4. Being aggrieved, as noted above, the revenue preferred the captioned appeal. In support of the appeal filed by the revenue, Mr. Sahni, Advocate advanced arguments. Mr. Sahni submitted that the findings of the Tribunal in paragraph 7 of the impugned judgment that none of the notices, issued to the investors, were received back was perverse as the A.O. had recorded in his order that some of the summons had been returned. Mr. Sahni went on to submit that while the A.O. had not made any additions with respect to sixteen (16) persons, who had responded to the summons, the additions qua the remaining 70 persons ought to be sustained in view of the findings recorded by the Tribunal.

5. Having heard Mr. Sahni, we are of the view that the appeal deserves to be dismissed. As noted above, the CIT(A) in his order has, it appears, examined the matter in detail. After examining matter in detail it is quite evident that the discrepancy, if at all, out of the seventy (70) investors ultimately veered around to ten (10) investors. Even out of the ten (10) investors, six (6) entities/persons had made deposits in the year prior to the assessment year in issue. The remaining four (4) persons, who had made deposits in the relevant assessment year, i.e., assessment year 1998-99, had furnished details with respect to the deposits, and also acknowledged the fact that since then, money had been returned to them.

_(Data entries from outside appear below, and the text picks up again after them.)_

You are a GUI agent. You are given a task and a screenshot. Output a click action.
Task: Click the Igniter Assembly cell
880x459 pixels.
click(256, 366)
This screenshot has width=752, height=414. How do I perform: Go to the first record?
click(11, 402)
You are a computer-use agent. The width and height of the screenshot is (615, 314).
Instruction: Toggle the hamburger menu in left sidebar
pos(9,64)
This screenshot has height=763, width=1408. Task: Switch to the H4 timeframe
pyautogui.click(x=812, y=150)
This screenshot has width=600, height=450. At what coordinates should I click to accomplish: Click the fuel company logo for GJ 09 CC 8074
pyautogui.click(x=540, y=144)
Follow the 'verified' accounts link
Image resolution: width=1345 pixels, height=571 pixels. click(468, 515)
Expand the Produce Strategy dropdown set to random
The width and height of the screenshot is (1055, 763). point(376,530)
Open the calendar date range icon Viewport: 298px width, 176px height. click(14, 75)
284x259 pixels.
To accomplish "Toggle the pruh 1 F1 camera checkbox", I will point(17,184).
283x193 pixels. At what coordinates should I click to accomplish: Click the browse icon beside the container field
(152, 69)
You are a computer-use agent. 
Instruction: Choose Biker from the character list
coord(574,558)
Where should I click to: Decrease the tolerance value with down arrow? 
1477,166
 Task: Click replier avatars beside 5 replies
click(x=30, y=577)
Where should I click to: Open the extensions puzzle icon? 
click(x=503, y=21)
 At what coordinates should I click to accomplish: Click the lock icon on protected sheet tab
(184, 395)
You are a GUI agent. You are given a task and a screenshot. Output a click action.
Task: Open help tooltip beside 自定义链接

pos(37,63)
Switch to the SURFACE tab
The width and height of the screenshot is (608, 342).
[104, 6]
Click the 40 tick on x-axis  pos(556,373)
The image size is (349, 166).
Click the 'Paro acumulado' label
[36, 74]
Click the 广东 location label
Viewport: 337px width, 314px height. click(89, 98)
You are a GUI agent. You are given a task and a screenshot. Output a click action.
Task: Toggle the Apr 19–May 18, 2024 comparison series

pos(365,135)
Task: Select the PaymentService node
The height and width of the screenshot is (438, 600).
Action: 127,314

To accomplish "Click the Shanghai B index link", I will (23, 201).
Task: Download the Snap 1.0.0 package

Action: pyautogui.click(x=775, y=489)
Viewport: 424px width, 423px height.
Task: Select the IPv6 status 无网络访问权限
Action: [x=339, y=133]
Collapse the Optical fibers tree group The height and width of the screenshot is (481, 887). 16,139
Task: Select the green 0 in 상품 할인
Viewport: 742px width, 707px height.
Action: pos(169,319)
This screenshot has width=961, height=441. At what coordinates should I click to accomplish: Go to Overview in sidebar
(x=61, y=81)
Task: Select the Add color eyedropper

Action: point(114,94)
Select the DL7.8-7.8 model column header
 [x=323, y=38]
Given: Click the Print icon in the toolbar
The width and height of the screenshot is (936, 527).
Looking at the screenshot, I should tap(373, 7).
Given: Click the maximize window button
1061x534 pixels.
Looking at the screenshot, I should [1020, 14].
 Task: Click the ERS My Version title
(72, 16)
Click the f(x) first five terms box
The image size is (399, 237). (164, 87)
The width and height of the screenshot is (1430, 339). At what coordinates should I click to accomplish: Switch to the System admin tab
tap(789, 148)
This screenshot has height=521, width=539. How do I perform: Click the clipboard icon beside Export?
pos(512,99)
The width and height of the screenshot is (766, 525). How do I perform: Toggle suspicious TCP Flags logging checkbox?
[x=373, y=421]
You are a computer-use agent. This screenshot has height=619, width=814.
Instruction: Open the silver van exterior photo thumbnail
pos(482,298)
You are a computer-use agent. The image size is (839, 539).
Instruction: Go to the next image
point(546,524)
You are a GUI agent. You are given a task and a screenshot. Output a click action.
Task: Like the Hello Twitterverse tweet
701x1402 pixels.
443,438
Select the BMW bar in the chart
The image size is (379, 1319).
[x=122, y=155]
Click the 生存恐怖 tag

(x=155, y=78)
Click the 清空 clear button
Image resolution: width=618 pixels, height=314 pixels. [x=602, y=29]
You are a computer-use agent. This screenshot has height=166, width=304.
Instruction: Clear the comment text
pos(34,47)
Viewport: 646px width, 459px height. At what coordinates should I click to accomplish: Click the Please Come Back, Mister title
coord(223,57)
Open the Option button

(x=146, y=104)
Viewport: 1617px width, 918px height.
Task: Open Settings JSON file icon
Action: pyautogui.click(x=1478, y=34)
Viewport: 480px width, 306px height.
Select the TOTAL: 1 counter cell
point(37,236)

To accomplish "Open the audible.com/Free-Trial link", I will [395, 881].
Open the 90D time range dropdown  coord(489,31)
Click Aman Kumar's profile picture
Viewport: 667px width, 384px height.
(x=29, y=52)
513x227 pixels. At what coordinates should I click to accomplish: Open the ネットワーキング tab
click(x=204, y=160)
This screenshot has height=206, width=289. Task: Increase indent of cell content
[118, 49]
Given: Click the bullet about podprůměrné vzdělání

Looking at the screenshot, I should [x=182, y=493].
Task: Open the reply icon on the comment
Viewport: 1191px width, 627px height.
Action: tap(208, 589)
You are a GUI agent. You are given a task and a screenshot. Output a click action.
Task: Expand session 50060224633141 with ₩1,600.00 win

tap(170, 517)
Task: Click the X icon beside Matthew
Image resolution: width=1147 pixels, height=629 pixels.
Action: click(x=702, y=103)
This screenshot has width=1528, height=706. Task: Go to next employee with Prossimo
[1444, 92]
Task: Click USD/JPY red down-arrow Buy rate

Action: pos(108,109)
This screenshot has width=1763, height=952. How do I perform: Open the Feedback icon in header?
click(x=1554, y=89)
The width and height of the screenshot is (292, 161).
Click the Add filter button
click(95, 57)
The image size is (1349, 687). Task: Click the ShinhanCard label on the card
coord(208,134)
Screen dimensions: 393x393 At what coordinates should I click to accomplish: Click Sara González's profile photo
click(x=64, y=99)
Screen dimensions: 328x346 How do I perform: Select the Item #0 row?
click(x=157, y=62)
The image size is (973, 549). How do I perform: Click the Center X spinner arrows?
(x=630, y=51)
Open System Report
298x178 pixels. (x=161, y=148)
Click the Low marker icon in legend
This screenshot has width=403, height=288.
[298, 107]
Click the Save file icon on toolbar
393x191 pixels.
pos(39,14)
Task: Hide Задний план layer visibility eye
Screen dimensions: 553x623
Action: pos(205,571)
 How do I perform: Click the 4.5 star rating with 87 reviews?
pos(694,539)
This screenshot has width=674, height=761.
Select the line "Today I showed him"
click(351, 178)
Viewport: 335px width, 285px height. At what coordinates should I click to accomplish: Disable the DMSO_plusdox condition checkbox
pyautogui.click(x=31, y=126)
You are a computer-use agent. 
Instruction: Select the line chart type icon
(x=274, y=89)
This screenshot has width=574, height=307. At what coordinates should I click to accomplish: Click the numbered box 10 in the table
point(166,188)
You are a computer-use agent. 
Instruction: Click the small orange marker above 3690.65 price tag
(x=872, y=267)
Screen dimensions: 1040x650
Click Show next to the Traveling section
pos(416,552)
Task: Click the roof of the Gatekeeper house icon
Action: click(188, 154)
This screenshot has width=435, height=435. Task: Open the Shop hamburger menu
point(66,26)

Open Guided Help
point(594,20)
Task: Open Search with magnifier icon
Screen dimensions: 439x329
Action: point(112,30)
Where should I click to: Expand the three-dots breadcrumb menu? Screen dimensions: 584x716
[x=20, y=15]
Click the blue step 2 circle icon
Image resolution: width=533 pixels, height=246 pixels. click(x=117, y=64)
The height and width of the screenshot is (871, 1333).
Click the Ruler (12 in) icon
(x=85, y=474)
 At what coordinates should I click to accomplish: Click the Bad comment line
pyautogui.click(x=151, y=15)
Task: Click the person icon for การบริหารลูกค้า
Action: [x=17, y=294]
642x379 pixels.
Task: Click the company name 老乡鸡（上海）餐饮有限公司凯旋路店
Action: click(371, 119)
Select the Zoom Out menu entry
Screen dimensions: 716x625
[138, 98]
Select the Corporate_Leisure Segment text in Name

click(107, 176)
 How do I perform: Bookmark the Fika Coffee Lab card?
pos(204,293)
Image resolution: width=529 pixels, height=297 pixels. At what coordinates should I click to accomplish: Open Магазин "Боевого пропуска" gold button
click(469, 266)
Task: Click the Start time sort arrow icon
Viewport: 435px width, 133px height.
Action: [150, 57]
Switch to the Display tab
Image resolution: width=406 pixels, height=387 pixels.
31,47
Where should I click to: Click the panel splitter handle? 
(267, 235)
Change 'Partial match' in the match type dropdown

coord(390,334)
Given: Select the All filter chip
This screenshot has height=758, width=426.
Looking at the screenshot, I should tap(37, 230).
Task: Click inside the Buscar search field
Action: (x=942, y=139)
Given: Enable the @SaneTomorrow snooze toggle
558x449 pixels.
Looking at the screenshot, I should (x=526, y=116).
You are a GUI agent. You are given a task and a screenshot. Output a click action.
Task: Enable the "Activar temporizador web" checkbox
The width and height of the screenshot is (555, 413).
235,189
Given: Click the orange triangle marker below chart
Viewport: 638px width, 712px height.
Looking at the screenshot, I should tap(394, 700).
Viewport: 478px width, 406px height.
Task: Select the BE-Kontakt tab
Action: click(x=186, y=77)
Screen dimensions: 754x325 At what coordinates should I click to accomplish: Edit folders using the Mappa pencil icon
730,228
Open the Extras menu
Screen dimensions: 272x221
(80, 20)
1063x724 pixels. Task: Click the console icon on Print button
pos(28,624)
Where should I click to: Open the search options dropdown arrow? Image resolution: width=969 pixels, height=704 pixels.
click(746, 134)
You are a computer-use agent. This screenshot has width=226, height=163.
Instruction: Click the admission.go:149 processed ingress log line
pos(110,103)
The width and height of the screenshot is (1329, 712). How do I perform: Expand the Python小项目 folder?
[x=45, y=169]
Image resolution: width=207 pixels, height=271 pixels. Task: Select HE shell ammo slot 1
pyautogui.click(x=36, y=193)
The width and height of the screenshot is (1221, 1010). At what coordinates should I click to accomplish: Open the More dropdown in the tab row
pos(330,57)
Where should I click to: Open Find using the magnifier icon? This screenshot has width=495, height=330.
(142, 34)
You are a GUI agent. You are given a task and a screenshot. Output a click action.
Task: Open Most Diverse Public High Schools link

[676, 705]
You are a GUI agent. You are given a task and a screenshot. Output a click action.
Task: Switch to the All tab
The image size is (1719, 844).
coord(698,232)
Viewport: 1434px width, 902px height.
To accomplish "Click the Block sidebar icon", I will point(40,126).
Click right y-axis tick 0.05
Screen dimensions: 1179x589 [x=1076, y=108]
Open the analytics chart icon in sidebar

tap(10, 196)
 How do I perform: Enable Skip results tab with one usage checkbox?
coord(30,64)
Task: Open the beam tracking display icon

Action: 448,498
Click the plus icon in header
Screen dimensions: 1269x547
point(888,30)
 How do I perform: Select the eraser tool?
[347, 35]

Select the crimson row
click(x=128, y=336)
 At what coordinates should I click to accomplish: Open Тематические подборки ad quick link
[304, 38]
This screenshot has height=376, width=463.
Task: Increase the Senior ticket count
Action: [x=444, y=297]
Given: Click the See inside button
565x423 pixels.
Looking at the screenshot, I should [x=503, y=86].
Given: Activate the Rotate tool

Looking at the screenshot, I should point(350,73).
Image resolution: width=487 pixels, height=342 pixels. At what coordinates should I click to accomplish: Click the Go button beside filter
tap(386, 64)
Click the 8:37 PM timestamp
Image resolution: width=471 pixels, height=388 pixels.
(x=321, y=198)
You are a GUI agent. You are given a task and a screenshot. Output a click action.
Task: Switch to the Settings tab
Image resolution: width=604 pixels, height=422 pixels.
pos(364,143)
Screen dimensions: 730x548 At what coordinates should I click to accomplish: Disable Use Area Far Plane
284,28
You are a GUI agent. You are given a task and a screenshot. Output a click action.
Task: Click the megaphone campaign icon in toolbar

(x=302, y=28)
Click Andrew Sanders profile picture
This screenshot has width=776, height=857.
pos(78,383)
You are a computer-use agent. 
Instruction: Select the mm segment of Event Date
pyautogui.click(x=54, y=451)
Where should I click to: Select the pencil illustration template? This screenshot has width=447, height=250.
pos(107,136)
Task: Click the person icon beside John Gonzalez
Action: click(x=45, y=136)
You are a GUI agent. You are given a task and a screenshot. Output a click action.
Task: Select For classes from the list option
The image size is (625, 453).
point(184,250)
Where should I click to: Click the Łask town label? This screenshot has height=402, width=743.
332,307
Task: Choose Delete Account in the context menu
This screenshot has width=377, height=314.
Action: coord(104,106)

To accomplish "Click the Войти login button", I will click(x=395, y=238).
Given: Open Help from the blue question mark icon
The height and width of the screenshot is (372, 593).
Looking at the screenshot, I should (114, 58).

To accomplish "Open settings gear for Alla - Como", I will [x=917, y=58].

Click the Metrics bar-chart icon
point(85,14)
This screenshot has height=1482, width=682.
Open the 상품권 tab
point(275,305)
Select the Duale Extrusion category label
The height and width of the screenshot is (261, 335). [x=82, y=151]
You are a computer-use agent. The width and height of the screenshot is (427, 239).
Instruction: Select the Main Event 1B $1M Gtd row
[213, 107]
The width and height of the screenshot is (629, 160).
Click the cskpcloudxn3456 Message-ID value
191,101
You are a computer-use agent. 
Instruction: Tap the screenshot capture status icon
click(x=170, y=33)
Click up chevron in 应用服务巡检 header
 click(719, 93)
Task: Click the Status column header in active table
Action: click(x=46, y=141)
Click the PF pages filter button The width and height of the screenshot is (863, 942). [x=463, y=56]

The fact that these investors had received interest, and that tax had been deducted at source, is also noted in the order of the CIT(A). These findings of the CIT(A) have not been impugned before us. As has been noted in CIT(A)’s order the exercise carried out by the A.O. was so ad hoc that in his enthusiasm he forgot to give credit even for those deposits which, according to him, were genuine. These were deposits pertaining to sixteen (16) persons who had responded to the summons issued by him. These deposits, as per the CIT(A)’s order amounted to Rs. 7,40,000, which the A.O. for some curious reason had thought fit to include in the total addition made in the income of the assessee amounting to Rs. 46,40,978.

6. In so far as the assessment year in issue is concerned, we are not made any wiser as to which specific entry the A.O. had found fault with, given the fact that names of the depositors were known. It has to be borne in mind that while making an addition under Section 68 of the Income Tax Act, 1961 (in short ‘I.T. Act’) the A.O. has to advert to each and every entry and not pick up a couple of entries, as in the present case, and label the entire set of deposits made during the assessment year as undisclosed income of the assessee. As noticed above, the discrepancy appeared qua four (4) credits, which were answered suitably to the satisfaction of the CIT(A); therefore, it is not understood how the A.O. could make an ad hoc addition of Rs. 46,40,978.

7. The Tribunal, in our view, has correctly appreciated the position in law which is that when an unexplained credit is found in the books of account of an assessee the initial onus is placed on the assessee. The assessee is required to discharge this initial onus. Once that onus is discharged, it is for the revenue to prove that the credit found in the books of accounts of the assessee is the undisclosed income of the assessee. In the circumstances obtaining in the present case, in our view, the assessee has discharged that initial onus. The assessee is not required thereafter to prove the genuineness of the transactions as between its creditors and that of the creditors’ source of income, i.e., the sub-creditors [See Nemi Chand Kothari v. CIT [2003] 264 ITR 254/[2004] 136 Taxman 213 (Gauhati) and judgment of this court in IT Appeal No. 1158 of 2007 Mod Creations (P.) Ltd. v. ITO [2011] 13 114 (Delhi).

8. The Tribunal is the final fact finding authority. The Tribunal appears to have been satisfied with the quality of the evidence placed before it. We find no perversity in the findings, notwithstanding the stray sentence in its order pertaining to service of depositors. In these circumstances, we are not persuaded to upset the findings returned by the Tribunal. In our view no substantial question of law arises for our consideration. The appeal is, accordingly, dismissed.